[Materials provided]
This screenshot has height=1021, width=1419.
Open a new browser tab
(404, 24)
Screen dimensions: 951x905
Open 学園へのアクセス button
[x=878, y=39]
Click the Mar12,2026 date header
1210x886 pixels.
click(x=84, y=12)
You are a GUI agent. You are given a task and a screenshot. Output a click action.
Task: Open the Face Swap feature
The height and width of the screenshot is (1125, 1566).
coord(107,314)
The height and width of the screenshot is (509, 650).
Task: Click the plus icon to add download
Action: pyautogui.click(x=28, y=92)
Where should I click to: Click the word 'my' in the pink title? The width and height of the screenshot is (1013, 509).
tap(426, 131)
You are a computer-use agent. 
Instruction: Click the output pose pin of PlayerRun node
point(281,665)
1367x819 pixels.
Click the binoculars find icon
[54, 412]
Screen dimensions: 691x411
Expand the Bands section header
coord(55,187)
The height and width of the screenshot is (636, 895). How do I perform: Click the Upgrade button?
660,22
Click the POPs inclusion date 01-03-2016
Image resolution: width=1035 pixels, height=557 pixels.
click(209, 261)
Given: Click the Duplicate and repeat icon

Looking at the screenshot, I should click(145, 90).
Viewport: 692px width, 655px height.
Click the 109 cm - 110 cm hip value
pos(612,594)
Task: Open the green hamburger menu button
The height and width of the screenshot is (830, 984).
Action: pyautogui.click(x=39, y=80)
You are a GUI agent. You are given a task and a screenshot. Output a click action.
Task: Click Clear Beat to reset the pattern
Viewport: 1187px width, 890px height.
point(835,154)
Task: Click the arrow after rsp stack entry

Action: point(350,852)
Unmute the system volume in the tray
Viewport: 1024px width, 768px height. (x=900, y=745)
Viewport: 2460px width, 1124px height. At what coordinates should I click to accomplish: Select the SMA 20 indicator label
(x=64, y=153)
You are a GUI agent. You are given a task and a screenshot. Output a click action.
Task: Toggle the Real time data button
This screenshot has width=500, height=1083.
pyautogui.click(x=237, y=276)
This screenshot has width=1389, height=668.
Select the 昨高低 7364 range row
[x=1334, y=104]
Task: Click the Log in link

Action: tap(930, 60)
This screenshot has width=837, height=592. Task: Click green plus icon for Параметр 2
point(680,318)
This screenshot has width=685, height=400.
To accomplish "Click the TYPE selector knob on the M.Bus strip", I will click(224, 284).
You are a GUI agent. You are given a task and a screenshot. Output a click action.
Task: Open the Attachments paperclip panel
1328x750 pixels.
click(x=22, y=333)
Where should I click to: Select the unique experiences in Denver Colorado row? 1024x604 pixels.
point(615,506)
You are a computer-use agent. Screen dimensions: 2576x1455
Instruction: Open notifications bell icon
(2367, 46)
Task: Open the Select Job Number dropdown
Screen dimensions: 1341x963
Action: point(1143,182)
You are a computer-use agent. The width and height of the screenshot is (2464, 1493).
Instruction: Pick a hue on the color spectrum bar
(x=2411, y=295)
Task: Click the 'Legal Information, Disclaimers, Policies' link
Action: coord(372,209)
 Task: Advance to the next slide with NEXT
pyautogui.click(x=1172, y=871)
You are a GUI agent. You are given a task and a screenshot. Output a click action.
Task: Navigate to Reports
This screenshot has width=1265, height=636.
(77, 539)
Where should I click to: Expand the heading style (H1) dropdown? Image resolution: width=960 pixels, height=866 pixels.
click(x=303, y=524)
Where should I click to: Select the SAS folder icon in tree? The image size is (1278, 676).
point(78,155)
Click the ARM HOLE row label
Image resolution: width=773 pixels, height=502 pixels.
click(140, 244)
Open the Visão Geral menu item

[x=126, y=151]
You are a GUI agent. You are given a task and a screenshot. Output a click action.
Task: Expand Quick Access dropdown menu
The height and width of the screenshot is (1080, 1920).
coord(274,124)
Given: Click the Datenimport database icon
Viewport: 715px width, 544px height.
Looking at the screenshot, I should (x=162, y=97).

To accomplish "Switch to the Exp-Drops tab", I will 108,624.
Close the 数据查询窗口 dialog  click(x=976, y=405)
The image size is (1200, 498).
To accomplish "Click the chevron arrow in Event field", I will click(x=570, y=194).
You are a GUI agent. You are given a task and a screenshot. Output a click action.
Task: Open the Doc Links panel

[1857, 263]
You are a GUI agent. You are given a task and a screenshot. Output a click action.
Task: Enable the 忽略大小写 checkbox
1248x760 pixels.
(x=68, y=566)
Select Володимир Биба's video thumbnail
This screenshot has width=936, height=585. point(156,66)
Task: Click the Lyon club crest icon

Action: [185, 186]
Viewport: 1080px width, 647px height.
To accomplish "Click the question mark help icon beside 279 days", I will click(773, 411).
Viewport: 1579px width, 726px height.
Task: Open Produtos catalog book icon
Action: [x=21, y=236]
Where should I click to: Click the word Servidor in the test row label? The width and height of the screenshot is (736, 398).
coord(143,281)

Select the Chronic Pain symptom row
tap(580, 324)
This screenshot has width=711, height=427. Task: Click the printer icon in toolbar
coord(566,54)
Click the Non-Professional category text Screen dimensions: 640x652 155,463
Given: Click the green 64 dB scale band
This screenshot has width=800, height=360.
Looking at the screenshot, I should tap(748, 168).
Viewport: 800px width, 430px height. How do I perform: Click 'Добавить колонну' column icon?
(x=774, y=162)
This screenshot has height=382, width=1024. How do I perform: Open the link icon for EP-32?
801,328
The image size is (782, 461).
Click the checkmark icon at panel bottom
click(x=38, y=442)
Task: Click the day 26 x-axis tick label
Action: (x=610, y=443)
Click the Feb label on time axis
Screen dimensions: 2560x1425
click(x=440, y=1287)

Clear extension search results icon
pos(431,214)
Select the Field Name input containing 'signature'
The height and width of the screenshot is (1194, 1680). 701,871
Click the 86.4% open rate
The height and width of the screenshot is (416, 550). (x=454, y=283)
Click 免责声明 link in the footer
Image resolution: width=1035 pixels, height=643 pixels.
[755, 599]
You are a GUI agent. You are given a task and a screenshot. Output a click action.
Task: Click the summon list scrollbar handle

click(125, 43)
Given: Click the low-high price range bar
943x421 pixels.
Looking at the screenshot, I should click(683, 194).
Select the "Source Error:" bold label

[Required work] Print the lines above exactly, everything from the line containing "Click the Non-Professional" down to the line containing "click(125, 43)".

[Correct output]
Click the Non-Professional category text Screen dimensions: 640x652 155,463
Given: Click the green 64 dB scale band
This screenshot has width=800, height=360.
Looking at the screenshot, I should tap(748, 168).
Viewport: 800px width, 430px height. How do I perform: Click 'Добавить колонну' column icon?
(x=774, y=162)
This screenshot has height=382, width=1024. How do I perform: Open the link icon for EP-32?
801,328
The image size is (782, 461).
Click the checkmark icon at panel bottom
click(x=38, y=442)
Task: Click the day 26 x-axis tick label
Action: (x=610, y=443)
Click the Feb label on time axis
Screen dimensions: 2560x1425
click(x=440, y=1287)

Clear extension search results icon
pos(431,214)
Select the Field Name input containing 'signature'
The height and width of the screenshot is (1194, 1680). 701,871
Click the 86.4% open rate
The height and width of the screenshot is (416, 550). (x=454, y=283)
Click 免责声明 link in the footer
Image resolution: width=1035 pixels, height=643 pixels.
[755, 599]
You are a GUI agent. You are given a task and a screenshot. Output a click action.
Task: Click the summon list scrollbar handle

click(125, 43)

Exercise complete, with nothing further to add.